# Home Assignment 3 (30pts)

Submit your solution via Ilias until 23.59h on Tuesday, November 18th. Late submissions are **not possible**.

Submit your solutions in teams of 5 students. Unless explicitly agreed otherwise in advance, submissions from teams with more or less members will NOT be graded (i.e., count as failed).

**Make sure that all team members are part of the submitting group on Ilias.**

You may use the code from the exercises and basic functionalities that are explained in the official documentation of Python packages without citing, __all other sources must be cited__. In case of plagiarism (copying solutions from other teams or from the internet) ALL team members may be expelled from the course without warning.

#### General guidelines:
* Make sure that your code is executable, any task for which the code does not directly run on our machine will be graded with 0 points.
* If you use packages that are not available on the default or conda-forge channel, list them below.

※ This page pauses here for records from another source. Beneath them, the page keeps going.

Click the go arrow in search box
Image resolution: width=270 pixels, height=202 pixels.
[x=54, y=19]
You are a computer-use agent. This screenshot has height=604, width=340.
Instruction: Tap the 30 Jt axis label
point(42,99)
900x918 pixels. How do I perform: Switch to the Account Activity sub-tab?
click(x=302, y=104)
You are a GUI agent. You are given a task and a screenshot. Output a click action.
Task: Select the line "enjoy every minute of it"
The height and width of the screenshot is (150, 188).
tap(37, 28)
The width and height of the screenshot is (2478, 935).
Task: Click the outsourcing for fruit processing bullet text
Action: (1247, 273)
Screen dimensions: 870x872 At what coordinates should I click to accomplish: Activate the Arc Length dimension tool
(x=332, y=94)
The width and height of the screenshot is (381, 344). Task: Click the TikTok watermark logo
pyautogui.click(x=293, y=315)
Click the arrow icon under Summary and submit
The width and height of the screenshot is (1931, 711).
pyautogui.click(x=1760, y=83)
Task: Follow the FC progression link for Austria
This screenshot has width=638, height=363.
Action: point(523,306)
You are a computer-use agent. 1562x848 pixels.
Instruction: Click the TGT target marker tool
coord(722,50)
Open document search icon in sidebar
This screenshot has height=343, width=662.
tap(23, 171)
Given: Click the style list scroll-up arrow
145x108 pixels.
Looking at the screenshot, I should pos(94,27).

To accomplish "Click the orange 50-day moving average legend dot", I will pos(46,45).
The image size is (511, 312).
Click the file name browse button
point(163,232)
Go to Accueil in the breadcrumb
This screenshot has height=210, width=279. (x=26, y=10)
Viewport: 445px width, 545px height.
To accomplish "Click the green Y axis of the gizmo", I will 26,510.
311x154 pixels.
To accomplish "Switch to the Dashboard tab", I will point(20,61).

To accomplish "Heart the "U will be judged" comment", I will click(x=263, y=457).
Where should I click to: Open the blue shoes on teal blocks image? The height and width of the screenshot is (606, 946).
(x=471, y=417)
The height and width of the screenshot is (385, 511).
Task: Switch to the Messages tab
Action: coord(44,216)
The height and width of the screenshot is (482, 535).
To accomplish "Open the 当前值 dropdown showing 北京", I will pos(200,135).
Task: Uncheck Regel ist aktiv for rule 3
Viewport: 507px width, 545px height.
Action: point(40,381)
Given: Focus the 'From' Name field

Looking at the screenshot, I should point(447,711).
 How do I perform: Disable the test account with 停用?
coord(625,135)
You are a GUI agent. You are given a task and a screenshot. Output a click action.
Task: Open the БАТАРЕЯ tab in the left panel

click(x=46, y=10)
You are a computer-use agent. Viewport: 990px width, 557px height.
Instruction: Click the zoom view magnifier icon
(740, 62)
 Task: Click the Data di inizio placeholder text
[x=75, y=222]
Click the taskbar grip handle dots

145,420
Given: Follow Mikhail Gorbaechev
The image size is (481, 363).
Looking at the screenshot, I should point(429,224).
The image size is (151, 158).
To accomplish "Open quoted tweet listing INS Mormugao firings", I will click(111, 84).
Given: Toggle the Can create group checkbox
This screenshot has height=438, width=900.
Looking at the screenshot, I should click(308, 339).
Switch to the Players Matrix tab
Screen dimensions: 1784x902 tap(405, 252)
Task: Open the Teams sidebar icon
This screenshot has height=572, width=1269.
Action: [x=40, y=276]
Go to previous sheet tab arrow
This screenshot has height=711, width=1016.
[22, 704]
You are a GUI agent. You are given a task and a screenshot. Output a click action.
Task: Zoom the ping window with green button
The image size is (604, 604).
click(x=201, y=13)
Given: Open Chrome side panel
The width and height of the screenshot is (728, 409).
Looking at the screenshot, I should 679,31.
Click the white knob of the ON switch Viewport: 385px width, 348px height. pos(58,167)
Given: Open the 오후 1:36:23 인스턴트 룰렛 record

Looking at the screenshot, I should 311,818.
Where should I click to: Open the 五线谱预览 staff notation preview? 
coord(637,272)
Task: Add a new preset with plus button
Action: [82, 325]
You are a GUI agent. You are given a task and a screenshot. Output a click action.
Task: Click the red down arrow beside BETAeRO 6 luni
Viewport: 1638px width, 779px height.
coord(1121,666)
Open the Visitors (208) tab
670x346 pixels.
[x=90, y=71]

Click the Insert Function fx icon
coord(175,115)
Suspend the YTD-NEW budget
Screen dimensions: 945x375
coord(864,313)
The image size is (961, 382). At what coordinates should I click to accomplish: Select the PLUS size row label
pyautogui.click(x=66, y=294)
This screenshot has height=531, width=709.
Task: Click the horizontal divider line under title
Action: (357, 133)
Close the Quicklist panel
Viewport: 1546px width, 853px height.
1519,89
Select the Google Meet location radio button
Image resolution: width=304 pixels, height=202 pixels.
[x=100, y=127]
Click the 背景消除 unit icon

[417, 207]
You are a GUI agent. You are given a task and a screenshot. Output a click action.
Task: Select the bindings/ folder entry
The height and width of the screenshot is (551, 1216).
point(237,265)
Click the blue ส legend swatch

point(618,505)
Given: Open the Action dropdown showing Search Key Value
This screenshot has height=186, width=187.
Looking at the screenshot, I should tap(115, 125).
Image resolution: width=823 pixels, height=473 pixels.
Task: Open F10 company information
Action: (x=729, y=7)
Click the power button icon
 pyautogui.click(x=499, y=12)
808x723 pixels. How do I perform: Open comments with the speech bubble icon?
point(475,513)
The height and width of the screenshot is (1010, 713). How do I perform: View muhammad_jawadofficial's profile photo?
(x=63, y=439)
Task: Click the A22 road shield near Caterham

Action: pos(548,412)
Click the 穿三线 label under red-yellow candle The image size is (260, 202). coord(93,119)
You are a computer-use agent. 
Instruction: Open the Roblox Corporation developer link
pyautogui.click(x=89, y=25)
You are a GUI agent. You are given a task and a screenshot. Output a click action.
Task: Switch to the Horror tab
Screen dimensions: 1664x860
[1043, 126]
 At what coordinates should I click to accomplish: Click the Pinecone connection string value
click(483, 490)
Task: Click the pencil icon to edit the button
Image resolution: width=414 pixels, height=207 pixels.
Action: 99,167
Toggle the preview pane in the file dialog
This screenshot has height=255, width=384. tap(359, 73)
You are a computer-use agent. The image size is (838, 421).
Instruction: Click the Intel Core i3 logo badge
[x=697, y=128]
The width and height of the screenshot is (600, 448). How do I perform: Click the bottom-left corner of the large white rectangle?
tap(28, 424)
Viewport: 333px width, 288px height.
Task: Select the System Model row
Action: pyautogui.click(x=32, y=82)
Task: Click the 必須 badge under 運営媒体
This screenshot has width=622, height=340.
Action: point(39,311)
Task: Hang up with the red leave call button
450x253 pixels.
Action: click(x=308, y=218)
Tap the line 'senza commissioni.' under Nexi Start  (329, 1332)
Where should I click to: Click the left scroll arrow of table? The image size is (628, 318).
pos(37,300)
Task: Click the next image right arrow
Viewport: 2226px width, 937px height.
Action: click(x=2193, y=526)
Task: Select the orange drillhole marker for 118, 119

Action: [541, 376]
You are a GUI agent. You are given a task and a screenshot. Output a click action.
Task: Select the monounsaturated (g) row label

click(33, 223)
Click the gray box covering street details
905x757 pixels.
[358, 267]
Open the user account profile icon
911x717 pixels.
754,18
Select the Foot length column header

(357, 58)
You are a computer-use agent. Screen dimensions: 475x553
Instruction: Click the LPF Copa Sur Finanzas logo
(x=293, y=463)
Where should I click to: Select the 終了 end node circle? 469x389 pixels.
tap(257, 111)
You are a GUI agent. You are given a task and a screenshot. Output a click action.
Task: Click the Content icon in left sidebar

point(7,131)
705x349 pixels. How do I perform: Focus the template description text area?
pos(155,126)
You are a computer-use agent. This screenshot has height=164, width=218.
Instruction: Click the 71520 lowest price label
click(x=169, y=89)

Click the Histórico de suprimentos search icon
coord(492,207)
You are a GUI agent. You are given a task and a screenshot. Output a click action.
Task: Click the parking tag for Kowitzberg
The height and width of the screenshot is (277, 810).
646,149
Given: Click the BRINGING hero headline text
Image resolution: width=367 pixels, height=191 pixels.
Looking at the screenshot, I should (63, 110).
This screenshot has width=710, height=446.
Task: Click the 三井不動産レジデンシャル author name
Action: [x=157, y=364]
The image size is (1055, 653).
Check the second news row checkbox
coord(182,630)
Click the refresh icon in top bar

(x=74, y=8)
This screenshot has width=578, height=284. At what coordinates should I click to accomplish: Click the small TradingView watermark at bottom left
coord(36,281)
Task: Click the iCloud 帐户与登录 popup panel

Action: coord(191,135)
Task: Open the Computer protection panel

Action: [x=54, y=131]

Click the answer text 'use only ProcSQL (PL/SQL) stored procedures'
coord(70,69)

Also add a link to installation instructions. 
* Ensure that the notebook does not rely on the current notebook or system state!
  * Use `Kernel --> Restart & Run All` to see if you are using any definitions, variables etc. that 
    are not in scope anymore.
  * Do not rename any of the datasets you use, and load it from the same directory that your ipynb-notebook is located in, i.e., your working directory.
* Make sure you clean up your code before submission, e.g., properly align your code, and delete every line of code that you do not need anymore, even if you may have experimented with it. Minimize usage of global variables. Avoid reusing variable names multiple times!
* Ensure your code/notebook terminates in reasonable time.
* Feel free to use comments in the code. While we do not require them to get full marks, they may help us in case your code has minor errors.
* For questions that require a textual answer, please do not write the answer as a comment in a code cell, but in a Markdown cell below the code. Always remember to provide sufficient justification for all answers.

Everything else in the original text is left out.